* [Trecho selecionado]:
--
Como as mudanças climáticas podem forçar a FIFA a repensar o calendário da Copa do Mundo

O futebol teve um duro duelo contra o calor na recém-concluída Copa do Mundo de Clubes da FIFA nos Estados Unidos, uma prévia escaldante do que jogadores e torcedores podem enfrentar quando os EUA co-sediarem a Copa do Mundo com México e Canadá no próximo verão.
Com o aumento das temperaturas em todo o mundo, cientistas alertam que a realização da Copa do Mundo e de outros torneios de futebol no verão do Hemisfério Norte está se tornando cada vez mais perigosa para jogadores e espectadores. Alguns sugerem que a FIFA pode ter que considerar ajustar o calendário do futebol para reduzir o risco de doenças relacionadas ao calor.
"Quanto mais nos aprofundamos na década, maior o risco sem considerar medidas mais drásticas, como jogar nos meses de inverno e/ou em latitudes mais frias", disse o Prof. Piers Forster, diretor do Priestley Centre for Climate Futures em Leeds, Inglaterra. "Estou cada vez mais preocupado com a possibilidade de estarmos a apenas uma onda de calor de uma tragédia esportiva e gostaria de ver os órgãos reguladores se voltarem para a ciência do clima e da saúde."
--
* [Material extraído]:
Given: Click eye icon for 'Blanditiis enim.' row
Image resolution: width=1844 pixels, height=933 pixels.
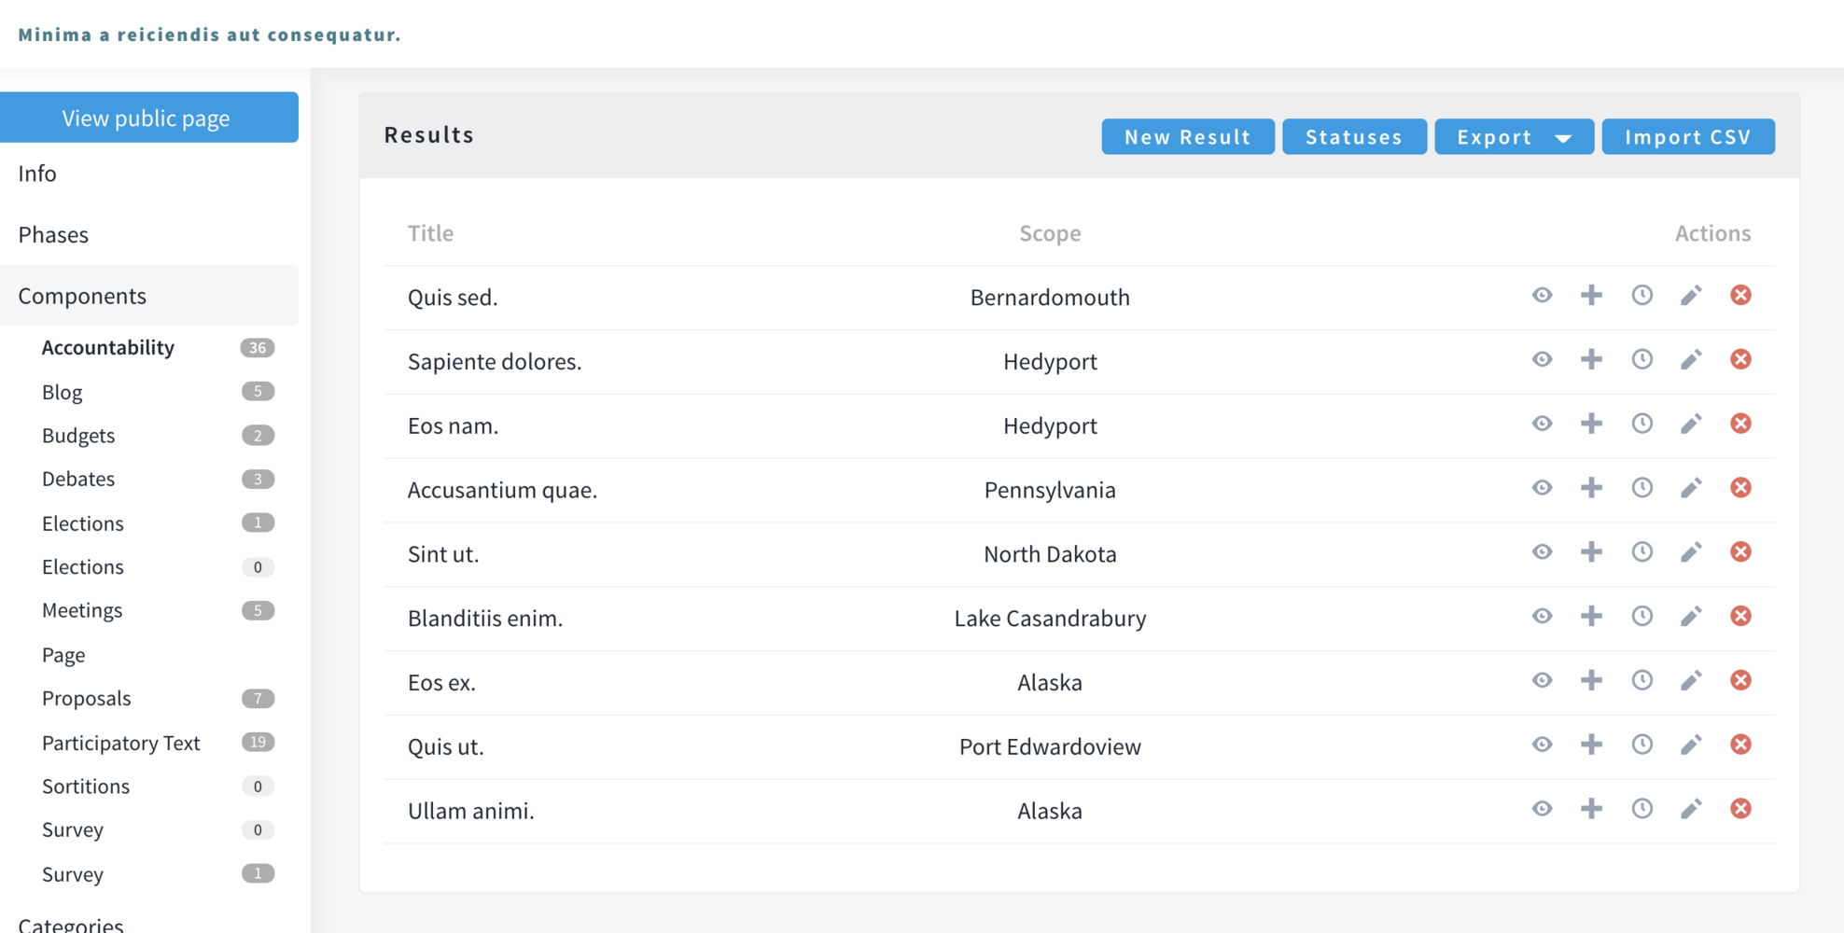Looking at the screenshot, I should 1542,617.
--
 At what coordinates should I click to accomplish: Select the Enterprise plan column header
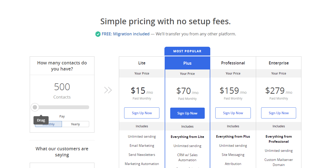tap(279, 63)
--
* [Aplique a leitura]:
1. Liste todos os países mencionados no trecho selecionado.
2. Resuma o trecho selecionado em duas frases.
3. Segundo o trecho selecionado, que cargo o Prof. Piers Forster ocupa?

* [Respostas por item]:
1. Estados Unidos, México, Canadá e Inglaterra.

2. O calor intenso na Copa do Mundo de Clubes da FIFA nos Estados Unidos antecipou o que jogadores e torcedores podem enfrentar na Copa do Mundo do próximo verão, que os EUA vão co-sediar com México e Canadá. Cientistas alertam que jogar no verão do Hemisfério Norte está ficando cada vez mais perigoso, e alguns sugerem que a FIFA reveja o calendário, como defende o Prof. Piers Forster ao citar jogos no inverno ou em latitudes mais frias.

3. Ele é diretor do Priestley Centre for Climate Futures, em Leeds, Inglaterra.